I suspect that a lot of these chargers are geared towards the loaded touring market, where people are away from wall sockets for a long time, but never really go all that fast. For shorter rides (1-2 days) a USB battery will be no heavier or bulkier than a USB adapter for the hub dynamo, but when you're out there for 5 days and more a charger starts to look appealing.
I don't really do what I would consider high speed descents. On the Bike Friday I would almost never exceed 40-45 km/h on descents. With the smaller 451 wheels this works out about the same in terms of dynamo RPM as a 700C wheel at 53-60 km/h. While I'm sure roadies exceed such speeds, maybe on loaded touring bikes people would keep speeds down a notch or two.
Anyway, those were the speeds that did it for the three models by two manufacturers I tested. The second used a more sophisticated design that doesn't simply burn off excess voltage via a zener diode (which can overheat the guts of the charger) but used a protection circuit that disconnects input power into the step-down circuitry, similar to what's claimed for the SineWave adapter. My third unit was a beefed up version of the second unit, but it still died, so I gave up my quest at that point.
As with so many other products, the proof of the pudding is in the eating. People use them differently, riding on different bikes across different terrains in different weather conditions. What works for some may not necessarily work for others.

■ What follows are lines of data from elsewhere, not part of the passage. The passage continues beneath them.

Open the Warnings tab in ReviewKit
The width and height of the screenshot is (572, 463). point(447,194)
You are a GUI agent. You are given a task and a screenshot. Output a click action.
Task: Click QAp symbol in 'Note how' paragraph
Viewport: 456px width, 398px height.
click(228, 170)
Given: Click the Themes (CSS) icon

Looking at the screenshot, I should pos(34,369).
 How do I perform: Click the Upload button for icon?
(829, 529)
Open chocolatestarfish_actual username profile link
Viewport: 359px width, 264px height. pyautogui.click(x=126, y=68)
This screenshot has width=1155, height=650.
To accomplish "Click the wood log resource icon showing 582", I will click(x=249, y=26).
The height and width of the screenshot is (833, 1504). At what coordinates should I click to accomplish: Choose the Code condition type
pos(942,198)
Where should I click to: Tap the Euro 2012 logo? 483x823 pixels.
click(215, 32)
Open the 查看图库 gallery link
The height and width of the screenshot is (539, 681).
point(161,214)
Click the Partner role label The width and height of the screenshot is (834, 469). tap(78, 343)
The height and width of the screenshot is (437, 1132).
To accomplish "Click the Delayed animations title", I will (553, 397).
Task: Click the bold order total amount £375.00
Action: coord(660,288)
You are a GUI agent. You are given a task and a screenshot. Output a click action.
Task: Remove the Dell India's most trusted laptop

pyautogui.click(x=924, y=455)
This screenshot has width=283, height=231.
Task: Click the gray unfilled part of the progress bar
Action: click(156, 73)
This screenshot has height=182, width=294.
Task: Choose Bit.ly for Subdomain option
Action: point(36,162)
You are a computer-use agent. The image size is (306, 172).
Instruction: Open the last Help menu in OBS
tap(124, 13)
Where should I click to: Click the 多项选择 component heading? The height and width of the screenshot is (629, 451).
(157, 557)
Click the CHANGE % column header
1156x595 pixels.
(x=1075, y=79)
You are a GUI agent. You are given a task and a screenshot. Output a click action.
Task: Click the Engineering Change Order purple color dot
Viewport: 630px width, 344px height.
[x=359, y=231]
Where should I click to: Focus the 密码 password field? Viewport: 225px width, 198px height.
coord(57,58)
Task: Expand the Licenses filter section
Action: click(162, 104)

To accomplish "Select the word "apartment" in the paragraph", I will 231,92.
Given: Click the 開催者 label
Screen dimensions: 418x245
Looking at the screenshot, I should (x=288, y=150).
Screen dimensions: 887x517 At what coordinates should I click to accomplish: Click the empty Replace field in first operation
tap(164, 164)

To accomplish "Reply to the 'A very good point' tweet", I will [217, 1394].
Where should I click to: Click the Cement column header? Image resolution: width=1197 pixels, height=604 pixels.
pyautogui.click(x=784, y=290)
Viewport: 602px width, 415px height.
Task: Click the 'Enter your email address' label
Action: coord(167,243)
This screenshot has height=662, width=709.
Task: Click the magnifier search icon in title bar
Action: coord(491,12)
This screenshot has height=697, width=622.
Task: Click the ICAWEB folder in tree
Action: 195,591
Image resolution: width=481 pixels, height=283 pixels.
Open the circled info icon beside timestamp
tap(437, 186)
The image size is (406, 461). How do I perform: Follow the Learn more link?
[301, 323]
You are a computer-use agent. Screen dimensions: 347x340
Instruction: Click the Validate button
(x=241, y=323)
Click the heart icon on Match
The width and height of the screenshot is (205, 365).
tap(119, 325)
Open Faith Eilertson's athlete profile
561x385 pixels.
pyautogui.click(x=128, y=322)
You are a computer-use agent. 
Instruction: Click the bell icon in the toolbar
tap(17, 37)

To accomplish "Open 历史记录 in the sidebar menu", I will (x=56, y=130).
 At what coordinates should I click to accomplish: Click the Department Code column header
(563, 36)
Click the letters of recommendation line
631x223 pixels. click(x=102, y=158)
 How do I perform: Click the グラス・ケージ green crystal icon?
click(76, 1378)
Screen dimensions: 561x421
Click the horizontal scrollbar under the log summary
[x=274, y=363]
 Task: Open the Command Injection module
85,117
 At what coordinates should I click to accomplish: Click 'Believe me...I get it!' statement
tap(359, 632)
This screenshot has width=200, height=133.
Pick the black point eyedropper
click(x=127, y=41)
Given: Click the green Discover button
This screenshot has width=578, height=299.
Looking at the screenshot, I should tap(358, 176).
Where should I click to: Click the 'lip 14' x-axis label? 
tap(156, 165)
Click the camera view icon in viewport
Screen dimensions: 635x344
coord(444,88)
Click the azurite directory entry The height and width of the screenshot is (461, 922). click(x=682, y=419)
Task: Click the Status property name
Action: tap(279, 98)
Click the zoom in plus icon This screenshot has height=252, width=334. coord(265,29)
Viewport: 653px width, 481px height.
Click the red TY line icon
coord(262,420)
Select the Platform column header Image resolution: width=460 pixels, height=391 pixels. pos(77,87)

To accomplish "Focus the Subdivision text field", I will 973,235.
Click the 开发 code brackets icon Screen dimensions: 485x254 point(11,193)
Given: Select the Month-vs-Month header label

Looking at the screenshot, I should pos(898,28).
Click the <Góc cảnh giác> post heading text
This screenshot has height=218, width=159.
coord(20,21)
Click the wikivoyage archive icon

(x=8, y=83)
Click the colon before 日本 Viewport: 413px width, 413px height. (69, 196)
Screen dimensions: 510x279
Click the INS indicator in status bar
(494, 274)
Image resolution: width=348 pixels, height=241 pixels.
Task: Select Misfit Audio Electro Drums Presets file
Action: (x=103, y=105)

My most recent battery purchase was this item: JETech モバイル充電器 10000mAh 2USBポート ブラック B0760 on Amazon Japan for 1599 yen so my kids will no longer steal my Randonneuring batteries (I have three) for use with their smartphones
The JETech battery works pretty well and should last for days at a fraction of the price of a USB adapter that still needs a buffer battery to work well in some road conditions.